ISIL seeks to exploit the idea that there’s war between Islam and the west, and when you see individuals in positions of responsibility suggesting Christians are more worthy of protection than Muslims are in a war-torn land, that feeds the Isil narrative. It’s counter-productive. And it needs to stop.

“And I would add, these are the same folks who suggested they’re so tough that just ‘talk to Putin’ or staring down ISIL [will work] … but they are scared of widows and orphans coming into the United States of America as part of our tradition of compassion. At first they were too scared of the press being too tough on them in the debates. Now they are scared of three-year-old orphans. That doesn’t seem so tough to me.”

House Speaker Paul Ryan (R-Wisconsin) announced on Tuesday that he had formed a taskforce to examine ways to block the administration’s refugee resettlement program.

Ryan told reporters on Capitol Hill: “Our nation has always been welcoming but we cannot let terrorists take advantage of our compassion.

“This is a moment where it is better to be safe than to be sorry, so we think the prudent, the responsible thing is to take a pause in this particular aspect of this refugee program in order to verify that terrorists are not looking to infiltrate the refugee program.”

CNN notes that Ryan is under pressure from conservative GOP lawmakers to pass legislation defunding the refugee resettlement program and attach it to important spending bills.

“The American refugee laws are important. It’s important that we have a refugee system in place,” Ryan said. “We respect that, but we think it’s simply prudent that for this particular program in this particular situation that we be better guarded against any possible infiltration.

“We’ve assembled a taskforce starting Saturday to consider legislation as quickly as possible,” he added. “We’re meeting every day and we will bring legislation forward.”

To assuage lawmakers’ concerns about the security aspects of the refugee resettlement program, the administration has shared details of its refugee security screening system with members of Congress.

The administration also asserted its executive authority on immigration issues, dismissing threats by Republican governors to block Syrian refugees from their states.

“While states and local authorities have an important consultative role, this program is administered by the federal government,” said one official.

Administration officials described the screening process to lawmakers, explaining that the screening begins with the UN in refugee camps and includes extensive interviews by U.S. officials and biometric checks.

Lavinia Limón, head of the U.S. committee for refugees and immigrants, described the process of security checks to which refugees are subjected. She explained that not all the details of the process can be publicly discussed because they are confidential.

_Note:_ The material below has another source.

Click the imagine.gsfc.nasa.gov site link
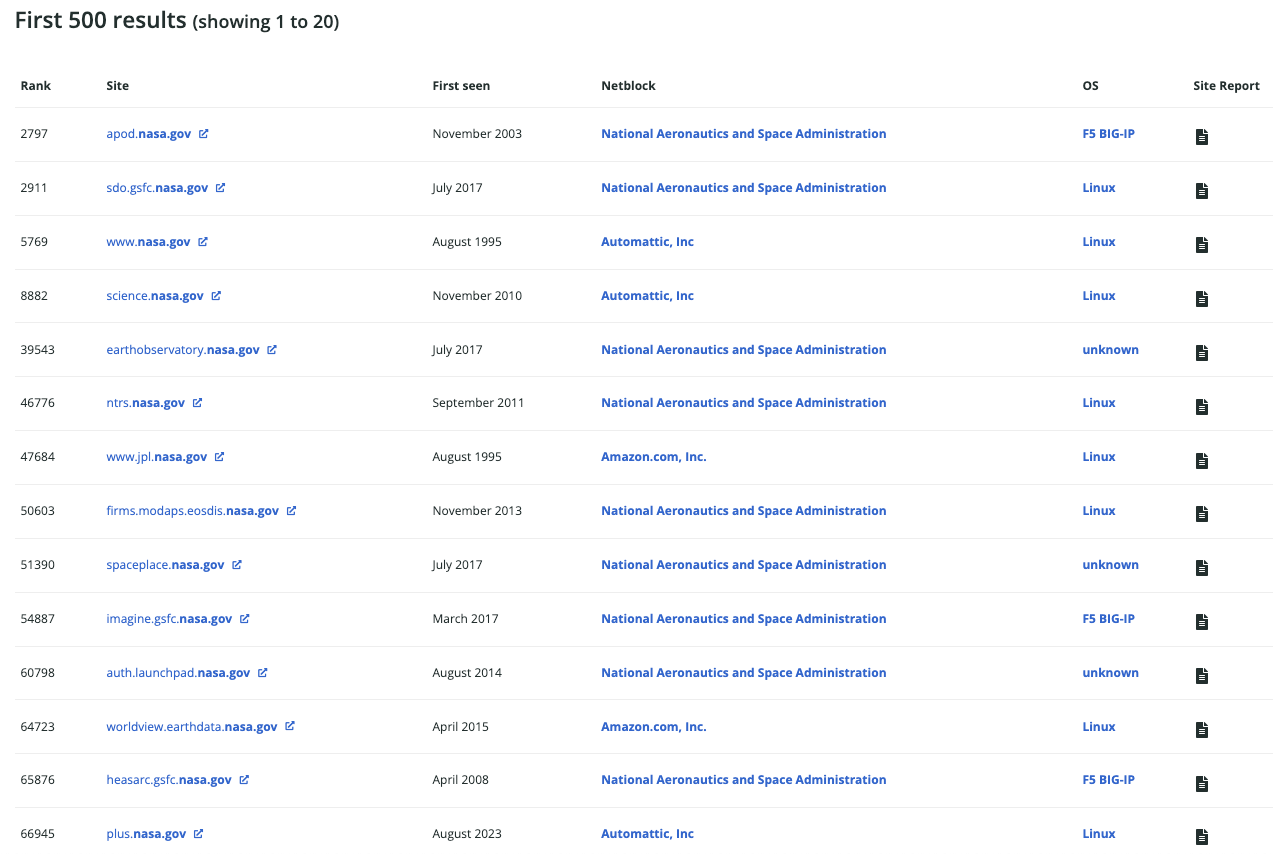 pyautogui.click(x=169, y=619)
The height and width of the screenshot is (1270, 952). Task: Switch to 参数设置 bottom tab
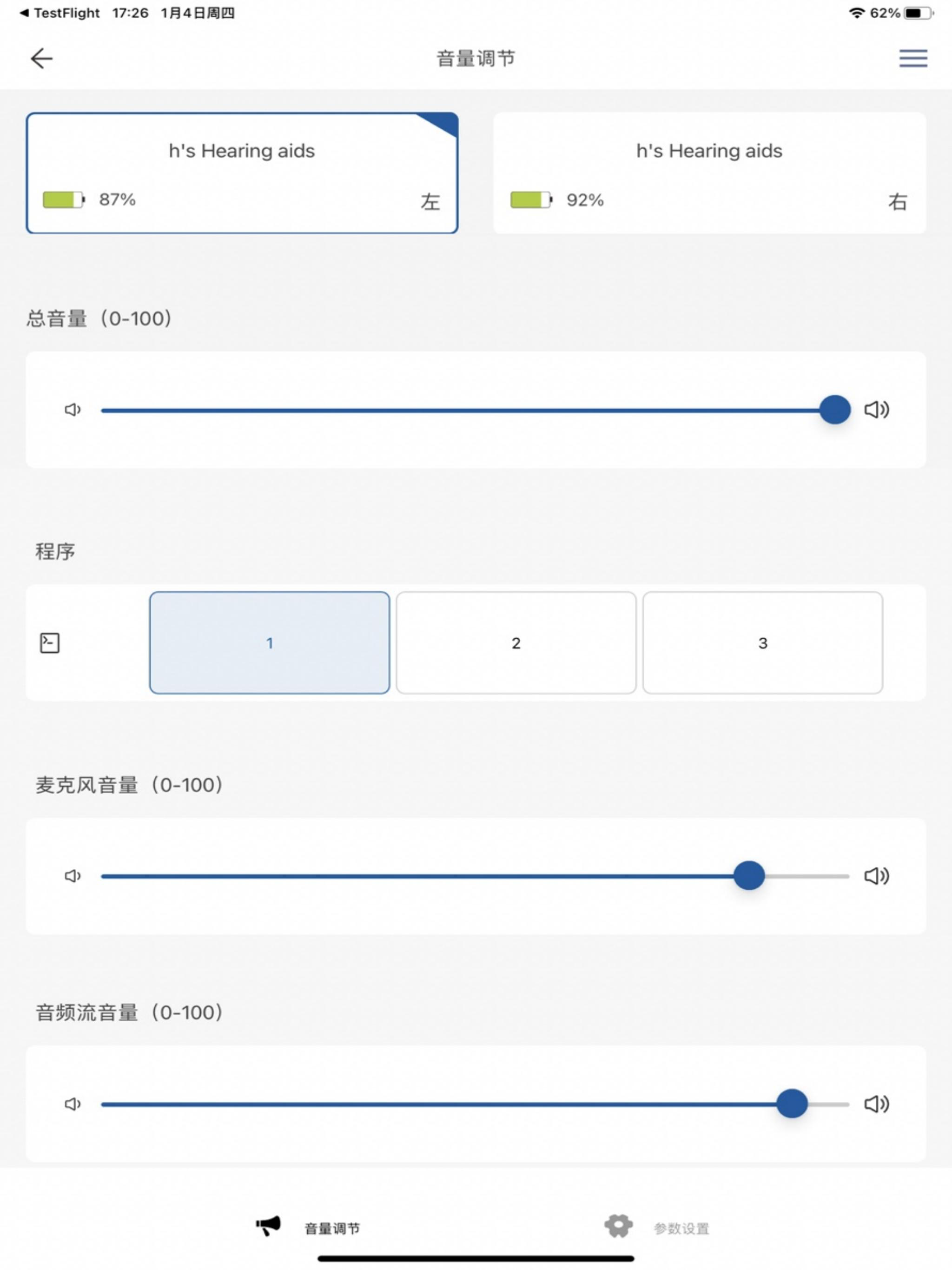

Refugees are referred to U.S. screening by the UN, and are then subjected to background and other checks by several U.S. intelligence agencies. If the refugee passes the screening by the intelligence agencies, he or she is interviewed by the Department of Homeland Security, which makes the decision on whether or not to approve the application.

The process takes about two years from a UN referral to an approval by DHS– and during these two year the refugee is subject to additional periodic screening. The intelligence community and DHS pay special attention to men aged 18 to 65.

The United States has so far resettled 2,200 Syrian refugees.

Since February 2011, the war in Syrian has forced an estimated 11.6 million people from their homes – four million have left Syria, and 5.6 million have been internally displaced.

In September, the administration said that 10,000 Syrian refugees would be accepted in the next fiscal year. They will be admitted on top of the 70,000 refugees from around the world which the United States accepts for resettlement each year.

The State Department said that about 15,200 Syrian refugees are currently waiting processing by U.S. agencies.